*Task prompt*
From the start of the records through the line containing "Looking at the screenshot, I should pos(81,288).", swap "pitcher icon" for "catcher icon" and return only those lines with everything else unchanged.
= = =
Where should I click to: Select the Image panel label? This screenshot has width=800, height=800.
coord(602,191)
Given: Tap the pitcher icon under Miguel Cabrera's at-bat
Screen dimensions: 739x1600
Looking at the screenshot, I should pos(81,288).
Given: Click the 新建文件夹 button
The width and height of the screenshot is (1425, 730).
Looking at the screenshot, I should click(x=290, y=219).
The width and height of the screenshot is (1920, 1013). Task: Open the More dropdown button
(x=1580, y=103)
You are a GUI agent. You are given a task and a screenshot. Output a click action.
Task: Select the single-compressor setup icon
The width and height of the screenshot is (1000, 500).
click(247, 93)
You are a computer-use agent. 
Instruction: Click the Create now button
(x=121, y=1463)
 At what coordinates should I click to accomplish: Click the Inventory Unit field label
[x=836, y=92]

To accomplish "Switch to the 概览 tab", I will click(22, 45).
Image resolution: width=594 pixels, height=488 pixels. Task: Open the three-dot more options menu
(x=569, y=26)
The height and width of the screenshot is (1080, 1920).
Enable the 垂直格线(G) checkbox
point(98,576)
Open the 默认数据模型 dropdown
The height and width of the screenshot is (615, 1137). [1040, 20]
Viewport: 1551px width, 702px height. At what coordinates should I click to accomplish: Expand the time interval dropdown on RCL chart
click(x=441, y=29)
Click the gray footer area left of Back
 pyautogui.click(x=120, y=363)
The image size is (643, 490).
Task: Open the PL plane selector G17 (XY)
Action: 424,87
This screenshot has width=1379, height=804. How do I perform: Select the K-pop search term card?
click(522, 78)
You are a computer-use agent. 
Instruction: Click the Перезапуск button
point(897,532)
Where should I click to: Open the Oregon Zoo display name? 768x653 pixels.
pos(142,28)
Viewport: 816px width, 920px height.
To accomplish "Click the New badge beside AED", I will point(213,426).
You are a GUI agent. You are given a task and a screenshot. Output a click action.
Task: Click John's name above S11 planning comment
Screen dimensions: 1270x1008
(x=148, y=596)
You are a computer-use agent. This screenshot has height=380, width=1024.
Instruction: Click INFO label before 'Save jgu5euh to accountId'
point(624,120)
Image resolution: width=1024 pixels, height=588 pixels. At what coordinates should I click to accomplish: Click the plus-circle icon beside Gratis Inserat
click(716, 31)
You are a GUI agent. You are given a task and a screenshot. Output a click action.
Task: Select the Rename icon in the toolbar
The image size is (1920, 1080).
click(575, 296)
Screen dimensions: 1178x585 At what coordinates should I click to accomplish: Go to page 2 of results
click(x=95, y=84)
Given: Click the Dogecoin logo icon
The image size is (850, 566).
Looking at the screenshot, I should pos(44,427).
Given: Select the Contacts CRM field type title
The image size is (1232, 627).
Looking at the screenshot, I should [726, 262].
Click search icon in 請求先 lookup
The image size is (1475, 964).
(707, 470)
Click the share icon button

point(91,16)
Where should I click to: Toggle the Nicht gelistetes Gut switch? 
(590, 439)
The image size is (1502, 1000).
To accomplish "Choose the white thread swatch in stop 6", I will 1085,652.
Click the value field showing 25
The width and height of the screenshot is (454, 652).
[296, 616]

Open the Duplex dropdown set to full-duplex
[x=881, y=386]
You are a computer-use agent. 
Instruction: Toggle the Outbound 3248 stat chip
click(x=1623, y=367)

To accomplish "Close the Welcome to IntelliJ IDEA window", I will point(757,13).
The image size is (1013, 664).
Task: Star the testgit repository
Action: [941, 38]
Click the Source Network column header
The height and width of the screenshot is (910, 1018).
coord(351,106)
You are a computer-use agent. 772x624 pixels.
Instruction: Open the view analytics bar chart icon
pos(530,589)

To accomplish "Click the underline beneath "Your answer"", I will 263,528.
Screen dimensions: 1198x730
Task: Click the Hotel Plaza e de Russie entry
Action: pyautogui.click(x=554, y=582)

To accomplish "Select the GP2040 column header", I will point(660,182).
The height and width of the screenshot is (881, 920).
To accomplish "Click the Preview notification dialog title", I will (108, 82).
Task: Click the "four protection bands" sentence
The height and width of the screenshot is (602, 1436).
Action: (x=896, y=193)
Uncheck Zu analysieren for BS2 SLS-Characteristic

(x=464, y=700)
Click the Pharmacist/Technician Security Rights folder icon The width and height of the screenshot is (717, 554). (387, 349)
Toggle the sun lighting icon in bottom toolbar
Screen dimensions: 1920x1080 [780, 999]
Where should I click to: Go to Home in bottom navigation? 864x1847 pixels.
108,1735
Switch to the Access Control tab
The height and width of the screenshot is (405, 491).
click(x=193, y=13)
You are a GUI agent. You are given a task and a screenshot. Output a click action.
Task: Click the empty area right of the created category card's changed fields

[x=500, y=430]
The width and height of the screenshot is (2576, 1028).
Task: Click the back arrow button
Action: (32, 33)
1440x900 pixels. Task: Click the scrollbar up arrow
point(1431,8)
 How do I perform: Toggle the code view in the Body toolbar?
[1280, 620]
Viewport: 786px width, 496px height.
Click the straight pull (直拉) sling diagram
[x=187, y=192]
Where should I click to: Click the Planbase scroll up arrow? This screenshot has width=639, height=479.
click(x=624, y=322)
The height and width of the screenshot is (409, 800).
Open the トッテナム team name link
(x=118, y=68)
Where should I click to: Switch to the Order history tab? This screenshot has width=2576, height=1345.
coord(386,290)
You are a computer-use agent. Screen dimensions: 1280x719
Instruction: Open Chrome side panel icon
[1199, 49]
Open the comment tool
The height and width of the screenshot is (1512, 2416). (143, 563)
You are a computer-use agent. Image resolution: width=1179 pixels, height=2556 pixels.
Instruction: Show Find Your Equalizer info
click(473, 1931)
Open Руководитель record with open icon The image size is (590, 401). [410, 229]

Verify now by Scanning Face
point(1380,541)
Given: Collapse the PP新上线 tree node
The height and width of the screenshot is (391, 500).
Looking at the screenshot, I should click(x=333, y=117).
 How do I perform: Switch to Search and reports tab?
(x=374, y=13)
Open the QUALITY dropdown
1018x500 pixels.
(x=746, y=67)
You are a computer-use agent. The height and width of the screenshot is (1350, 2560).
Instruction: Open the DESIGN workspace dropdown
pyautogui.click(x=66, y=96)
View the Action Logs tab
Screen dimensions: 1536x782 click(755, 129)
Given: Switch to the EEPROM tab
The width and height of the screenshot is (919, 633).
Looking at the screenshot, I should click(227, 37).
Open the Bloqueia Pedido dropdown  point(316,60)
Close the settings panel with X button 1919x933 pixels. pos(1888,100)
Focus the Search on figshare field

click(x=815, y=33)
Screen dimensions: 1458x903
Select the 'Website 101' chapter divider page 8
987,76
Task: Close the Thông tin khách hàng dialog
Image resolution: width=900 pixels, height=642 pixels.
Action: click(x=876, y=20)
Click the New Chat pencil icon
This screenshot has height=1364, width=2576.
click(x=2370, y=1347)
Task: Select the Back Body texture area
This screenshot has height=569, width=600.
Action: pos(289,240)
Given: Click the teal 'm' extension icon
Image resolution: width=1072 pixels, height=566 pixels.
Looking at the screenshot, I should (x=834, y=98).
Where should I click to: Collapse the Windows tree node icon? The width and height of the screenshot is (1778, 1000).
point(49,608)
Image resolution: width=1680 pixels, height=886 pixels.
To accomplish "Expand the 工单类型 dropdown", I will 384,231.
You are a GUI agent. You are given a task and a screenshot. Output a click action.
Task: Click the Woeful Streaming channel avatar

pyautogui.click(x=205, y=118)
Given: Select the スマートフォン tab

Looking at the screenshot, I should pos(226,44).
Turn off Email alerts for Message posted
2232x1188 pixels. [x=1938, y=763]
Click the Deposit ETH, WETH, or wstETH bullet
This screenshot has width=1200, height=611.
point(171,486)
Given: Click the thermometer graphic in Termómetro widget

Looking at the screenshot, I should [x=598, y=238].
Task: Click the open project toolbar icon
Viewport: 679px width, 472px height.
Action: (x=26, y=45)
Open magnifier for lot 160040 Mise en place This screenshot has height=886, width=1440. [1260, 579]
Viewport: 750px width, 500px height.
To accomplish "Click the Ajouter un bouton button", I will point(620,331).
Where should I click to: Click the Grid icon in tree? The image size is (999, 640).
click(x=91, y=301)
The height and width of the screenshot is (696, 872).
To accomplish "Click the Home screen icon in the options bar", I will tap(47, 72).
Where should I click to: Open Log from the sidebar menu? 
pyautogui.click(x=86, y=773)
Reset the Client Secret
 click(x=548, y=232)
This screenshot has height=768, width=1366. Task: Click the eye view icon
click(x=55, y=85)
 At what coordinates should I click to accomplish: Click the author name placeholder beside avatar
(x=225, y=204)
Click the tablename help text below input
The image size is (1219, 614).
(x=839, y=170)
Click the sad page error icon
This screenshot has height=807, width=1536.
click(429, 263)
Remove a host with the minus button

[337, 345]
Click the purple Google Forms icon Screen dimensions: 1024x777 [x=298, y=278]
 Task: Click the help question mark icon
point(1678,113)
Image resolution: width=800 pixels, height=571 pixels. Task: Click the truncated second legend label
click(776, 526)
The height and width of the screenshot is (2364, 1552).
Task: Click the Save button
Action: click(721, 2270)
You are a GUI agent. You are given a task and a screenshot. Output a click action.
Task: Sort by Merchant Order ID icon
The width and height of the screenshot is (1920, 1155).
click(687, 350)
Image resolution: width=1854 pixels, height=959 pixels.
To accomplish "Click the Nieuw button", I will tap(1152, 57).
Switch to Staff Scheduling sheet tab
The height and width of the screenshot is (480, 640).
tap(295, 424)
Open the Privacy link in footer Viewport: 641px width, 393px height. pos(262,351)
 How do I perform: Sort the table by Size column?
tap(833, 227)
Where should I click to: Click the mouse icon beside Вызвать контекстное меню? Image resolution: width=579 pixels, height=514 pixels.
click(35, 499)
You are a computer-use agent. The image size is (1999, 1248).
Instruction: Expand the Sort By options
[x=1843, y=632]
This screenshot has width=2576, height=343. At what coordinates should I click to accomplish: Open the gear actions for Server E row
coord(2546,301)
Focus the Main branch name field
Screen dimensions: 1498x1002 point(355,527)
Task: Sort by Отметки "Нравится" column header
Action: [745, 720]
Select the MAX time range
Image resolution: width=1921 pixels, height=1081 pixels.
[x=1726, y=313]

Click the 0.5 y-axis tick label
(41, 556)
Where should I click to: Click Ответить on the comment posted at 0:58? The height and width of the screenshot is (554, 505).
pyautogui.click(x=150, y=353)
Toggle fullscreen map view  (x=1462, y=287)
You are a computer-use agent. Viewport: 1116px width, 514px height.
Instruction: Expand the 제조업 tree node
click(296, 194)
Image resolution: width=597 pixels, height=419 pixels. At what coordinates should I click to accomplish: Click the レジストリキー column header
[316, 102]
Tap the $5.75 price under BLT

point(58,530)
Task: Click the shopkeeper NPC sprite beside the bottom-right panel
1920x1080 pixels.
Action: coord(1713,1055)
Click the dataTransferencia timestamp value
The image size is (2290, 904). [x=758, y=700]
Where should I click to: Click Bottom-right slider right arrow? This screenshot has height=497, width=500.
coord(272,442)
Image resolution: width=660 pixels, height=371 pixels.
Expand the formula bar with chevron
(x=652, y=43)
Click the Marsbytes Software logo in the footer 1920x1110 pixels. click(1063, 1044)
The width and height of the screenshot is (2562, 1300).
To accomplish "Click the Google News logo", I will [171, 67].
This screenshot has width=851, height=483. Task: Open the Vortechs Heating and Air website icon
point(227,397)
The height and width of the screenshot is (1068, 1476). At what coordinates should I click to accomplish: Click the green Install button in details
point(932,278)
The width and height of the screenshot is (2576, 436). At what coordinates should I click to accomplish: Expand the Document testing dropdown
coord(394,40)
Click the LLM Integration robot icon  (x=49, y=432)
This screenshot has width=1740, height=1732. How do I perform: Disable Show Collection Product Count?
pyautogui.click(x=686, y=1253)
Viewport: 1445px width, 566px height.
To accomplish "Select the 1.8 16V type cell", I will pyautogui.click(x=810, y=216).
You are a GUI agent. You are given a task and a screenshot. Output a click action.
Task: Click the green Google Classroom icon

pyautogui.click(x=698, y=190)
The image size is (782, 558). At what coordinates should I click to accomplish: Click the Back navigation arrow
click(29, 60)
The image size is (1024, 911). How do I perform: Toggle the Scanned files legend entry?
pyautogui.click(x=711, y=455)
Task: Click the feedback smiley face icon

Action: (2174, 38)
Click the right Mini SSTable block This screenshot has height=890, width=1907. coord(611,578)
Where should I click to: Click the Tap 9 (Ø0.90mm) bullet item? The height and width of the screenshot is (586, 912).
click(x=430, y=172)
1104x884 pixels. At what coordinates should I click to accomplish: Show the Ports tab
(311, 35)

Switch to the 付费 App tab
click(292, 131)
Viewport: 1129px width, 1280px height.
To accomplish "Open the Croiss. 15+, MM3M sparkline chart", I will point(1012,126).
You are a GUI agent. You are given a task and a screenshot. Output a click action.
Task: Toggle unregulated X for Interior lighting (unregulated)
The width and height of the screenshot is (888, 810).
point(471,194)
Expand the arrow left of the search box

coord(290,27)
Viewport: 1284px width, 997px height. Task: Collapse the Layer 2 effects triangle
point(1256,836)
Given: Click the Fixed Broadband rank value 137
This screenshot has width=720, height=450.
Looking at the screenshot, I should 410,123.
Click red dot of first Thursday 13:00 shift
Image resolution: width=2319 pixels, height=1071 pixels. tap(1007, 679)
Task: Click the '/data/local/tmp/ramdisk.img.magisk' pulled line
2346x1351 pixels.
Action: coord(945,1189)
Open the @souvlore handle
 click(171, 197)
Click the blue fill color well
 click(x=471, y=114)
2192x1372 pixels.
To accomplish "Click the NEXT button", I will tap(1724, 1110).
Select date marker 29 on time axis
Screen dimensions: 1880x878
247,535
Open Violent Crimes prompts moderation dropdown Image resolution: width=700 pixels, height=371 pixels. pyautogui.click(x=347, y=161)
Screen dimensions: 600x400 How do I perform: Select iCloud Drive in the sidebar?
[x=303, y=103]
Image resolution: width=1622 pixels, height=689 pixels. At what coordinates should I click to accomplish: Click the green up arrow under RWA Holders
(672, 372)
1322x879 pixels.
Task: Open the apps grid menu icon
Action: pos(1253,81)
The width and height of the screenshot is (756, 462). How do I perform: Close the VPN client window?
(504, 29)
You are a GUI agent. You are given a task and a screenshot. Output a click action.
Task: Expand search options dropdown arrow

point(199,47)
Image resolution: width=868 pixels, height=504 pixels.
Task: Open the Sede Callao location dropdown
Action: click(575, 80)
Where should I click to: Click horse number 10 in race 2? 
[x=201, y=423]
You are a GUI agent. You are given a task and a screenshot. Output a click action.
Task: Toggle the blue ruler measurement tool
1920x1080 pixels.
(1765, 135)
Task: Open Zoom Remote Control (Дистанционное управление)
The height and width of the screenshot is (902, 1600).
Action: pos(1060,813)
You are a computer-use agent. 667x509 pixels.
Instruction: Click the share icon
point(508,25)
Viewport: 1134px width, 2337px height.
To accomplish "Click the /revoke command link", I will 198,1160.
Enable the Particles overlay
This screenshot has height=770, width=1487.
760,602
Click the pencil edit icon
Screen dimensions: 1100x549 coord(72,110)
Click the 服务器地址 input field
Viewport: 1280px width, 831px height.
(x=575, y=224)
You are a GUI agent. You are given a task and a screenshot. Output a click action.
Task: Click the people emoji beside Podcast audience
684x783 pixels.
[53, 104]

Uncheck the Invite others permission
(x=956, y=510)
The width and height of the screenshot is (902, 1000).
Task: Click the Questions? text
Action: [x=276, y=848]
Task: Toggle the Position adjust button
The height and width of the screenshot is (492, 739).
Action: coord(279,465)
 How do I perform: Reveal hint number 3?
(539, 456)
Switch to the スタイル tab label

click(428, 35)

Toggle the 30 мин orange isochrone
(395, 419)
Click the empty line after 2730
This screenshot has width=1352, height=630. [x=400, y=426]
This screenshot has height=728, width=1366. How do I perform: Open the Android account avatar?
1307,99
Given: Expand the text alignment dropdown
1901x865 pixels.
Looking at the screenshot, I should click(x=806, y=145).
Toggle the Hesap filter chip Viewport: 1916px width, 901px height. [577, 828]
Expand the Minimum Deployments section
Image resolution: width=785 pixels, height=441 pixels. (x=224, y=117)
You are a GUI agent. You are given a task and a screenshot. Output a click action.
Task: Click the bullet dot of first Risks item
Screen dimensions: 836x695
= = =
*Correct answer*
Where should I click to: Select the Image panel label? This screenshot has width=800, height=800.
coord(602,191)
Given: Tap the catcher icon under Miguel Cabrera's at-bat
Screen dimensions: 739x1600
Looking at the screenshot, I should pos(81,288).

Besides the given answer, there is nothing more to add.